Top: Chairman of the National Labor Relations Board John F. Ring delivers the keynote address at the 45th Annual Robert Fuchs Labor Law Conference.
Bottom: Suffolk Law Professor Marc Greenbaum presented the Robert Fuchs Award to Antoine Fares and Michelle Missigman.
The labor and employment bar was well represented as the Massachusetts Bar Association welcomed a capacity crowd to Suffolk University Law School for the 45th Annual Robert Fuchs Labor Law Conference on Jan. 17.
The conference opened with a keynote speech by Chairman of the National Labor Relations Board John F. Ring, who outlined the current state of the now four-person board, which traditionally operates with five members. Since he became chair last April, Ring said the NLRB has begun an internal review of its ethics and recusal policies to ensure that member conflicts of interest can be more easily identified before cases are heard.

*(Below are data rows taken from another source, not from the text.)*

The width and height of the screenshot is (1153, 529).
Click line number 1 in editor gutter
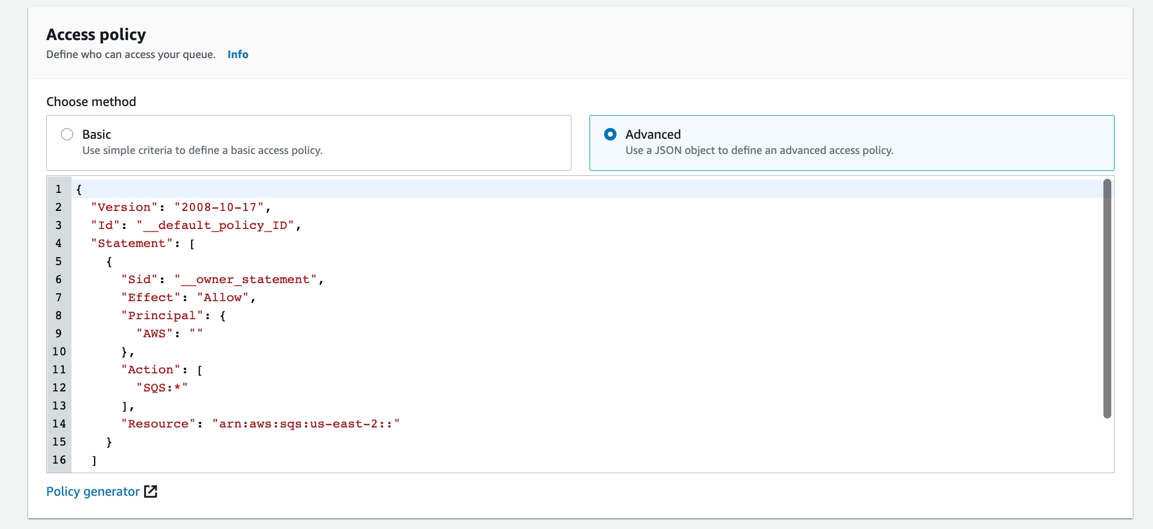tap(59, 189)
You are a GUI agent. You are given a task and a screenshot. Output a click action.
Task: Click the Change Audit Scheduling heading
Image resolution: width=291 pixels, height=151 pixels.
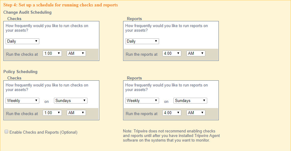[27, 12]
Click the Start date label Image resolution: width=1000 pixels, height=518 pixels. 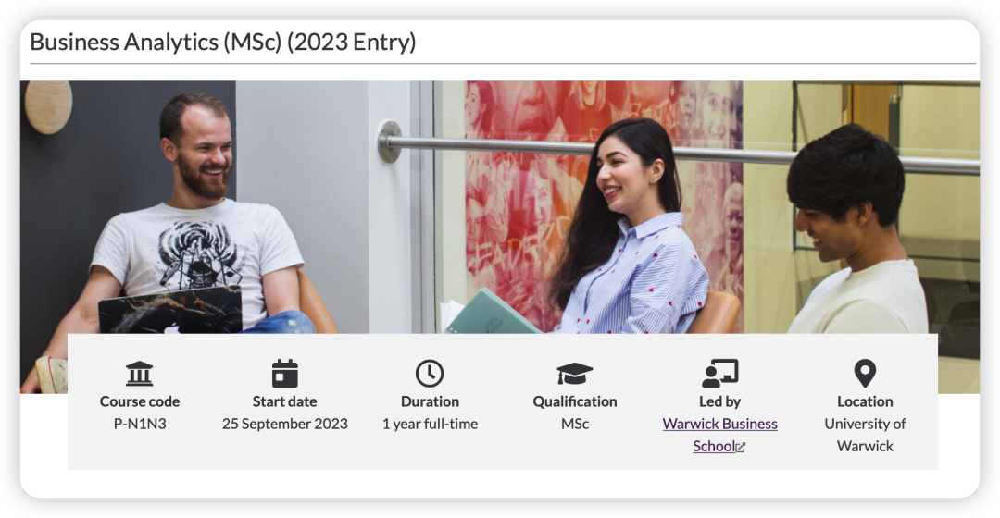pyautogui.click(x=284, y=401)

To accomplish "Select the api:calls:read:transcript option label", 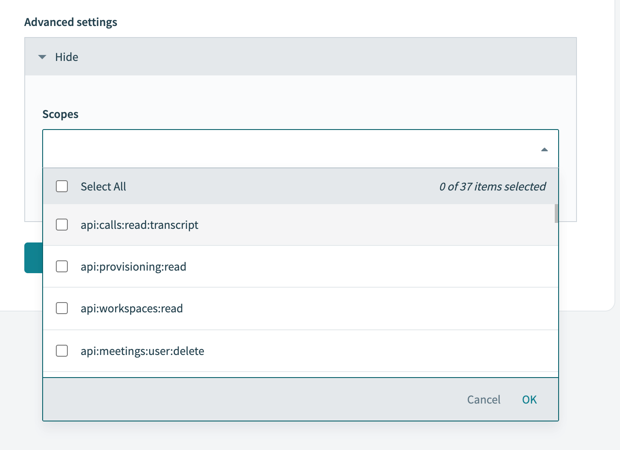I will [139, 225].

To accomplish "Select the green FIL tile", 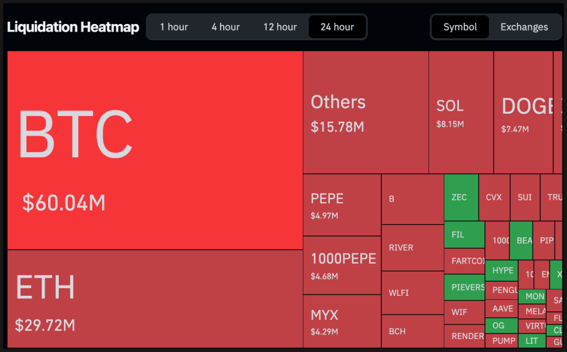I will [464, 234].
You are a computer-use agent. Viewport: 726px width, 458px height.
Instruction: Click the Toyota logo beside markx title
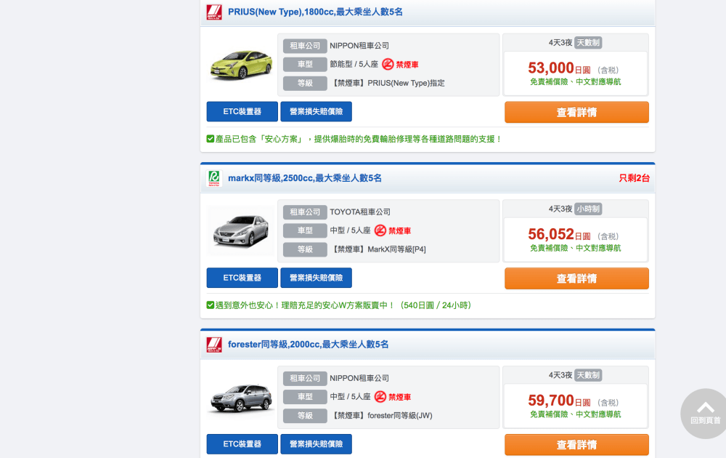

In addition, Ring noted that the board is presently engaged in rulemaking on the standard for joint-employer status, having already extended the deadline for public comment three times, and will eventually shift its focus to election rules.
“I would do rulemaking on just about anything,” Ring said. “Eighty-five or so percent [of labor law] is probably well settled, and the other 15 percent we can figure out pretty easily.”
Solicitor of Labor Kate S. O'Scannlain, who delivered the conference’s other keynote address, spoke to attendees through a remote video feed while the partial federal government shutdown remained in effect.
Following the speaking portion of the program, Antoine Fares and Michelle Missigman received the Robert Fuchs Award, presented by Professor Marc Greenbaum, in recognition of their outstanding performance in an MBA labor law course offered at Suffolk Law in fall 2017.
Attendees also participated in a plenary session titled, "Reading the Tea Leaves: Hot Topics and Recent Developments in Labor and Employment Law."